[Saved data entries]
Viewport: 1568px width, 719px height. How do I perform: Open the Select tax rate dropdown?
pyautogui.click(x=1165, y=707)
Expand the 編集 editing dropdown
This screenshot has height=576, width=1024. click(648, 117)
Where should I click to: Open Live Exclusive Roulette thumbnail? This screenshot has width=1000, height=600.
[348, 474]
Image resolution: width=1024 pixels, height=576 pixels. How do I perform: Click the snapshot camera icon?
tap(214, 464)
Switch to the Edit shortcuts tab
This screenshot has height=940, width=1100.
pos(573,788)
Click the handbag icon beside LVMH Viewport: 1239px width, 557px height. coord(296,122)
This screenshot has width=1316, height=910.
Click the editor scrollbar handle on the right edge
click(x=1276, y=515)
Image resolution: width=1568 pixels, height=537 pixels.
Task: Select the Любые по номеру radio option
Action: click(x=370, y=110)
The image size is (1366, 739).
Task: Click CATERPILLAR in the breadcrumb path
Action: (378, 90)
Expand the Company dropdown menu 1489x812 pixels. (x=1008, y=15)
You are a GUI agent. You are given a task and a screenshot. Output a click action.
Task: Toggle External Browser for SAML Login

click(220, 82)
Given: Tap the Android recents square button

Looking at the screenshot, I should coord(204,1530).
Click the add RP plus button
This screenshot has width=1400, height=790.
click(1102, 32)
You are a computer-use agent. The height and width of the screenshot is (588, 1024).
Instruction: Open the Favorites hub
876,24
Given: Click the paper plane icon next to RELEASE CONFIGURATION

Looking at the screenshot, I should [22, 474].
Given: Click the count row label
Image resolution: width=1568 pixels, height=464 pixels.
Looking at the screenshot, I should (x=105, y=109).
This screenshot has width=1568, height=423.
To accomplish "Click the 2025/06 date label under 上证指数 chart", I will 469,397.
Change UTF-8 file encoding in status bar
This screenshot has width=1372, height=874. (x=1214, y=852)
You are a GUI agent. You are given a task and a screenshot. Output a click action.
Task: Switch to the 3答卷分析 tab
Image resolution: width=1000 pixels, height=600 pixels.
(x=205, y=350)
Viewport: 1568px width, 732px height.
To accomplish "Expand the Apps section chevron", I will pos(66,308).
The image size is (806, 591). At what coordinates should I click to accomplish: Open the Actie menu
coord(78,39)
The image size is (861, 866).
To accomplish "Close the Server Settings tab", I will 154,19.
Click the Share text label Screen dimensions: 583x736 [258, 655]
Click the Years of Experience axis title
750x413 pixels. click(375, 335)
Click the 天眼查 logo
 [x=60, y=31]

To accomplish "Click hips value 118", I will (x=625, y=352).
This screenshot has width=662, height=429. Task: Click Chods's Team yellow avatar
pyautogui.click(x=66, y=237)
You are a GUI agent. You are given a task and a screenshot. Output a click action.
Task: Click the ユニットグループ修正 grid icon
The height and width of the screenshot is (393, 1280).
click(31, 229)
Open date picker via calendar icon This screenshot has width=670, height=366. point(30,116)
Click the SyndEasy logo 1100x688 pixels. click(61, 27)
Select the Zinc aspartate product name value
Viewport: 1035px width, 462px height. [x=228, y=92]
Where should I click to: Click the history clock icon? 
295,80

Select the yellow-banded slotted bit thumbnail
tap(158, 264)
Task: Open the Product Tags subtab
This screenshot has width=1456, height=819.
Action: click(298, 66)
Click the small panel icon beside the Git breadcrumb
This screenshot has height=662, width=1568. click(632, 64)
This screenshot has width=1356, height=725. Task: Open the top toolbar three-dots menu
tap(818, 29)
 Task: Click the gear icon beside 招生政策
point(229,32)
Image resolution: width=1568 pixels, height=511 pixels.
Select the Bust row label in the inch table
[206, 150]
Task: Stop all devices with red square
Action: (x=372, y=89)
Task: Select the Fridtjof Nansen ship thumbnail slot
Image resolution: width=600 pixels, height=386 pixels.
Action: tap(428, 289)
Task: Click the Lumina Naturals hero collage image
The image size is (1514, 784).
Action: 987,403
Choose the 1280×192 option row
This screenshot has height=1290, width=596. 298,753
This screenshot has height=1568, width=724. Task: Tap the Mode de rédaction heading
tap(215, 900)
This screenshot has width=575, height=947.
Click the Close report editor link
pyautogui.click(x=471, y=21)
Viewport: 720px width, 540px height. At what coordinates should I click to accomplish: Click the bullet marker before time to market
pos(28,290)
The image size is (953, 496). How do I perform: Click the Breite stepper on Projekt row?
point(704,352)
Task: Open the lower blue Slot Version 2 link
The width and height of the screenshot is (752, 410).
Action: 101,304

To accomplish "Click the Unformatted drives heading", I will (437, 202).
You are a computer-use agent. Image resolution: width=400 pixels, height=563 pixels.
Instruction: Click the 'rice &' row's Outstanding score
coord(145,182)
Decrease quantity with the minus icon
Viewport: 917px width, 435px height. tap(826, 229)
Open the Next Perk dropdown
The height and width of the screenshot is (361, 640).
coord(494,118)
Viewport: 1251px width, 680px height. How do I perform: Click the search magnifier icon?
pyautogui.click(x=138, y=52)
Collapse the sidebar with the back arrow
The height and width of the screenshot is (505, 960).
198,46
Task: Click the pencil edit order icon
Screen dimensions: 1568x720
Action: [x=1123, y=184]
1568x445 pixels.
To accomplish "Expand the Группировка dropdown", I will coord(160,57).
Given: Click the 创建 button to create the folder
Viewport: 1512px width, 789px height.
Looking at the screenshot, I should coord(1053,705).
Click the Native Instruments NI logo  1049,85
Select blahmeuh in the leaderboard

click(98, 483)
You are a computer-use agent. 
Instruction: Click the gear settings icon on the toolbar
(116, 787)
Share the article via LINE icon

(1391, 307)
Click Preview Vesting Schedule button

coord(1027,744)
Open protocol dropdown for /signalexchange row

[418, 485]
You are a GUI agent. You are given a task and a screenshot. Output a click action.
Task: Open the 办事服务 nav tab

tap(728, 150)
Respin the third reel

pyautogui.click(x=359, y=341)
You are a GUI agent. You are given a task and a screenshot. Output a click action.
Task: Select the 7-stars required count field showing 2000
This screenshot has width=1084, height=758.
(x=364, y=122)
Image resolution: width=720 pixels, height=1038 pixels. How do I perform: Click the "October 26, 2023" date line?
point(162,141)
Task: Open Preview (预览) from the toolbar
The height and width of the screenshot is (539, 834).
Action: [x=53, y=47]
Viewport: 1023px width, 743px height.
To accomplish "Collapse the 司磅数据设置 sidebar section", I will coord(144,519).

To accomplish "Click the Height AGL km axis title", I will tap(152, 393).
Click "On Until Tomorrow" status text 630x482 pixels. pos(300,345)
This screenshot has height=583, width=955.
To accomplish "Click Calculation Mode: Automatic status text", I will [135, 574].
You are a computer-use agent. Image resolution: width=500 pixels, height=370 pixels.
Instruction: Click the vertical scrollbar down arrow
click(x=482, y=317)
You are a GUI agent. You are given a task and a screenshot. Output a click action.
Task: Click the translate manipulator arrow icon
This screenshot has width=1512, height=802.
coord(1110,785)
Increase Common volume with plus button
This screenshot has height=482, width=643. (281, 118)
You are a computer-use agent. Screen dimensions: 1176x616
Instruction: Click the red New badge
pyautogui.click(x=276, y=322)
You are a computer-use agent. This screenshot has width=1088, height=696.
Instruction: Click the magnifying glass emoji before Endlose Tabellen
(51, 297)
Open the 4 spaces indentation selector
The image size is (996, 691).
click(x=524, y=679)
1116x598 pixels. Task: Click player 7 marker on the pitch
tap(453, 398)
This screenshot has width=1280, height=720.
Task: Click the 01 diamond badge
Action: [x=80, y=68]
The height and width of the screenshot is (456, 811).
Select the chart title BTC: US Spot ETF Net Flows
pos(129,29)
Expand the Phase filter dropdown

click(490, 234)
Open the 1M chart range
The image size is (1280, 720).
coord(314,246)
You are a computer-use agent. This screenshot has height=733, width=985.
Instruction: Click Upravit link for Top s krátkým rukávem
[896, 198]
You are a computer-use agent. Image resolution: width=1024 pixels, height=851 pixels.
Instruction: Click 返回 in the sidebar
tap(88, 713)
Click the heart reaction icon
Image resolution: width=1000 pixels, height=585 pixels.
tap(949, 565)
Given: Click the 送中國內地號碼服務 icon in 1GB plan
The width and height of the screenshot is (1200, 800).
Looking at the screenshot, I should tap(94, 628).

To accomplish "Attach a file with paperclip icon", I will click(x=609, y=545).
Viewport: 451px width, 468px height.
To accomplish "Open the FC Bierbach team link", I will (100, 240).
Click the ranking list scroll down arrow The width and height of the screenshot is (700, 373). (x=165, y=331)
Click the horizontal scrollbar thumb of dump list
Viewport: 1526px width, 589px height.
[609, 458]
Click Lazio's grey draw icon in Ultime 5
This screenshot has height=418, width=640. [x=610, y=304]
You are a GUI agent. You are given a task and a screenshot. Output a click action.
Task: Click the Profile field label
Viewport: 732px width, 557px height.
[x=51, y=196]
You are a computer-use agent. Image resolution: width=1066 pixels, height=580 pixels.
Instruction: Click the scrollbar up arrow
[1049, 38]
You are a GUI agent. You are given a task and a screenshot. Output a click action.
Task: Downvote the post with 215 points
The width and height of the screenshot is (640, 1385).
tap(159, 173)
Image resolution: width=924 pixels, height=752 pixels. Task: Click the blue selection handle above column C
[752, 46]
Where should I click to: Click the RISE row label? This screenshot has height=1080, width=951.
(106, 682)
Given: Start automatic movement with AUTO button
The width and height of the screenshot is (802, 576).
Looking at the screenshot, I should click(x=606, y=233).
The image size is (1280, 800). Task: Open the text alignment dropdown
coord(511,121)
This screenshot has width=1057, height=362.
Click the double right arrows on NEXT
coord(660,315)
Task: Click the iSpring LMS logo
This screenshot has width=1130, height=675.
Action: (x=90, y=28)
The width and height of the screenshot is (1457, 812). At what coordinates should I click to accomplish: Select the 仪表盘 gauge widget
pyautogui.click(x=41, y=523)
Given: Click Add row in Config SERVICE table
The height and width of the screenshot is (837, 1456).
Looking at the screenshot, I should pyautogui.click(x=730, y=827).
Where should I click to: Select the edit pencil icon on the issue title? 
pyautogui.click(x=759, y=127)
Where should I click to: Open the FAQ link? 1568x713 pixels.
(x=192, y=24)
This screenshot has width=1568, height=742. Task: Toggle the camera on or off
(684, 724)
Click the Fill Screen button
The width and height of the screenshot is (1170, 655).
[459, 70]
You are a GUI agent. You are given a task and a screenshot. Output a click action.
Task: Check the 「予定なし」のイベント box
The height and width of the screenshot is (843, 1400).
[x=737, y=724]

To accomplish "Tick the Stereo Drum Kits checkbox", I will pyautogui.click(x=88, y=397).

### What to work on:
Each line of the records with the word "Switch" in it is to be copied.

### Answer to the exercise:
Switch to the Edit shortcuts tab
Task: Switch to the 3答卷分析 tab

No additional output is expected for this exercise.